La protection active vise à empêcher les blocs et écailles de se détacher. Pour les amarrer, des câbles ou des nappes de filets métalliques peuvent être utilisés. Le clouage des parois permet de limiter le départ d'éléments rocheux, par des ancrages reprenant une partie des efforts de cisaillement et de traction, ou des tirants qui introduisent un effort de compression sur le massif rocheux. Le confortement des parois par massif bétonné ou par béton projeté s'oppose également au décrochement de blocs.

Mise en place de tirants
Mise en place de tirants pour ancrer le rocher
du talus d'une route de montagne récemment élargie.

Principe de la protection par ancrage du rocher
Principe de la protection par ancrage du rocher

La protection passive consiste essentiellement à interposer un
« écran » entre le massif rocheux et les enjeux. Il peut s'agir d'un merlon ou d'une digue pare-blocs, d'une levée de terre avec un parement amont proche de la verticale, conçu pour reprendre l'énergie des blocs.
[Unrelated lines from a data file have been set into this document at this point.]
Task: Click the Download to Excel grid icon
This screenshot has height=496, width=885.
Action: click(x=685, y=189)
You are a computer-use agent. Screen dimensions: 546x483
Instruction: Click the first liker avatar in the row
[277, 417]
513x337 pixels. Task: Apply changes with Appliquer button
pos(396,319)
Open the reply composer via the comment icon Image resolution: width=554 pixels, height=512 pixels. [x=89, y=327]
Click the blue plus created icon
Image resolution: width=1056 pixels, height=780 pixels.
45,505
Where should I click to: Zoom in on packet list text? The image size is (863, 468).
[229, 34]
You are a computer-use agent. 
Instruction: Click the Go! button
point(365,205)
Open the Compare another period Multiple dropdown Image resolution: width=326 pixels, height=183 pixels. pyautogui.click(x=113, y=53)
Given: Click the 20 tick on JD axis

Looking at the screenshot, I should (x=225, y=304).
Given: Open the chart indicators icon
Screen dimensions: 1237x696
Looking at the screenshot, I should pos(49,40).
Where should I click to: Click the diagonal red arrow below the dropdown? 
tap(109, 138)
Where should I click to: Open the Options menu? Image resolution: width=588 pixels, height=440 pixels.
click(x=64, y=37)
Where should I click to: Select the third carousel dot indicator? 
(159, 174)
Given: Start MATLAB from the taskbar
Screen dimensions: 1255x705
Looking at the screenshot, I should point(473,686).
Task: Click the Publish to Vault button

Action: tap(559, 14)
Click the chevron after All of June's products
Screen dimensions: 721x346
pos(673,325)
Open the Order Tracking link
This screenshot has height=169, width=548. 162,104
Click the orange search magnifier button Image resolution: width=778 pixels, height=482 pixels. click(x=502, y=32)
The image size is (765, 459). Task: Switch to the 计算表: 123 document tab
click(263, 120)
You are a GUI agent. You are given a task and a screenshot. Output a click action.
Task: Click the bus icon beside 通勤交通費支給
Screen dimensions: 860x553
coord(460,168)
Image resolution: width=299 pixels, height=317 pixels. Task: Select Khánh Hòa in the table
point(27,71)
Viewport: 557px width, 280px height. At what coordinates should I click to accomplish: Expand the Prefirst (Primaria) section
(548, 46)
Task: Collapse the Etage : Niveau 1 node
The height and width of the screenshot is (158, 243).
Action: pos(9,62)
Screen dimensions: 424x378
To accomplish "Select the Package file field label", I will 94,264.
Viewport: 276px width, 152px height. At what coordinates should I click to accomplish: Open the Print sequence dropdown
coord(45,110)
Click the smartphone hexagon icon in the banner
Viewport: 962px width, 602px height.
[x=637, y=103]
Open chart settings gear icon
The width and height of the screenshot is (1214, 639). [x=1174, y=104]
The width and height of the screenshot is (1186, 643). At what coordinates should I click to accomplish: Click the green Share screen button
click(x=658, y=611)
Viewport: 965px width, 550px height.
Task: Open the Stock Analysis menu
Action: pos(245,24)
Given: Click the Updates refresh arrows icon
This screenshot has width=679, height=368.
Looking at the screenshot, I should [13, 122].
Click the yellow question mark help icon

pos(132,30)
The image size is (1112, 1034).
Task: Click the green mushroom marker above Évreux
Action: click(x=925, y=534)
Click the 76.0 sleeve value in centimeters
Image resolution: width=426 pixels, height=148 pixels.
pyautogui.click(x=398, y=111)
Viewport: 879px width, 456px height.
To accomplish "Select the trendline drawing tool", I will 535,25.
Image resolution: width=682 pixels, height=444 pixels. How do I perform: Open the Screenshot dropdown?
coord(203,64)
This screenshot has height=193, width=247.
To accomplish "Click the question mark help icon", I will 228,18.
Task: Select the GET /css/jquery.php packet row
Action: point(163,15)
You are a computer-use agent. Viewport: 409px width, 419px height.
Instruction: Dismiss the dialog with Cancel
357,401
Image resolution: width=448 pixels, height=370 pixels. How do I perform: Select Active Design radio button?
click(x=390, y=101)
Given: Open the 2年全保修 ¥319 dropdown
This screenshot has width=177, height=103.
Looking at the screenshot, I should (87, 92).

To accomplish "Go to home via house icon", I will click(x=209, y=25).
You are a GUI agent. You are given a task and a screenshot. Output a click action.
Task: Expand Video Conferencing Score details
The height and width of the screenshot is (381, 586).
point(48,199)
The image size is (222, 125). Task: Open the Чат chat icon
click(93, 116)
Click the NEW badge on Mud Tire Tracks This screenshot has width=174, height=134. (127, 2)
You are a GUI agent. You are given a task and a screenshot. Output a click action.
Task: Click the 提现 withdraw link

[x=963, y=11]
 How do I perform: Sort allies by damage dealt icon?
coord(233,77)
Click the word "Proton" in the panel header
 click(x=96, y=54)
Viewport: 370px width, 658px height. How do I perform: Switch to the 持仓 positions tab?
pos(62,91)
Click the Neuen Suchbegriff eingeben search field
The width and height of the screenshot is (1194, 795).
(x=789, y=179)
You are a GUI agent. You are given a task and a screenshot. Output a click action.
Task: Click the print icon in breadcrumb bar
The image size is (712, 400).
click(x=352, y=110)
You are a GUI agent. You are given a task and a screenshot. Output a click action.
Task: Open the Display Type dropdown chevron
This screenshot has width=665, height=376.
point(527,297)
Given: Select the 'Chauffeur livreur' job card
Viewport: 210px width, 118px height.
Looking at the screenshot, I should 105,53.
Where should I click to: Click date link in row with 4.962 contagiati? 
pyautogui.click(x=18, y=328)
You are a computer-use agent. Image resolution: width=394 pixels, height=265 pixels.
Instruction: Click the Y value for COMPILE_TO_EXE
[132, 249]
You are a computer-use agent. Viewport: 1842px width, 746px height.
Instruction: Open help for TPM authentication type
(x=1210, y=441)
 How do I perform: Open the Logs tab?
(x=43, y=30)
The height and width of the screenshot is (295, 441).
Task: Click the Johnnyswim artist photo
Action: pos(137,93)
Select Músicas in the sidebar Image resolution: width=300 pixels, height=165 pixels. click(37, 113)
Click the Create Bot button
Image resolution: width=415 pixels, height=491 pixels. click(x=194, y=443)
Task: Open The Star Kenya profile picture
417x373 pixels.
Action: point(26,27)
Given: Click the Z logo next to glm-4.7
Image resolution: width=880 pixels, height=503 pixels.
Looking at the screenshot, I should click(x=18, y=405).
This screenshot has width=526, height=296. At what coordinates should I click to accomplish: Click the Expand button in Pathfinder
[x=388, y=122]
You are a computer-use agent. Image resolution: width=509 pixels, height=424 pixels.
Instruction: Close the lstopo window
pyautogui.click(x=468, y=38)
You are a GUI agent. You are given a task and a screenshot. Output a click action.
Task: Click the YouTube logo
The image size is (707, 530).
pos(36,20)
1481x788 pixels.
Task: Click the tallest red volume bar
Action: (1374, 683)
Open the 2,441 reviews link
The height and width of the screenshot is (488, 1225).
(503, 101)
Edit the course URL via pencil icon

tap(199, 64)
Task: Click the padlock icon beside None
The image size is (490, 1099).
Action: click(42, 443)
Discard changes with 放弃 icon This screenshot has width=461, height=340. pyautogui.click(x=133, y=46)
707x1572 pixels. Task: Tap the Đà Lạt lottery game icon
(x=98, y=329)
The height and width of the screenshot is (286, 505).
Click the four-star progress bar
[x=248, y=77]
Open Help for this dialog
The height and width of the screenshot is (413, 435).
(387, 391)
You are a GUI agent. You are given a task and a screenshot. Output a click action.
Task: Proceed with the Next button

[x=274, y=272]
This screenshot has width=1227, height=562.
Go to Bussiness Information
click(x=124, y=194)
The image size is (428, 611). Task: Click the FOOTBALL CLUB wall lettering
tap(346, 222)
Quand il est impossible de construire un tel ouvrage de protection, on a recours à l'utilisation de filets pare-blocs qui, associés à des systèmes de fixation à ressort et de boucles de freinage, arrêtent les blocs et dissipent leur énergie.

Filets pare-blocs
Filets pare-blocs.

Principe de la protection par un merlon
Principe de la protection par un merlon

Merlon protégeant un lotissement
Un lotissement installé en pied de versant rocheux
et protégé par un long merlon pare-blocs

Pour les habitations, des dispositions constructives peuvent être prises, telles que le renforcement de la façade exposée ou du toit, mais il reste préférable d'éviter toute construction dans les zones exposées.

Des méthodes de protection à court terme existent, telle que la purge des parois. Réalisée manuellement ou par minage, elle nécessite une maîtrise poussée des opérations pour éviter de déstabiliser davantage les blocs de la paroi traitée.

 

Quelques définitions

Chutes de pierres : volume inférieur à 1 dm3.

Chutes de blocs : volume supérieur à 1 dm3.

Éboulements en masse : volume pouvant atteindreplusieurs millions de mètres cubes.

Le pendage caractérise l'inclinaison des couches du sol par rapport à l'horizontale.

La pression interstitielle est due à l'air et à l'eau comprimés entre les grains solides composant un sol. Si la pression interstitielle augmente, la cohésion du sol diminue. L'augmentation de la pression interstitielle peut être comparée à celle observée lors de l'ouverture d'un paquet de café sous vide. Les grains contenus dans le paquet, qui formaient un bloc, se désolidarisent. Le paquet perd sa consistance ferme.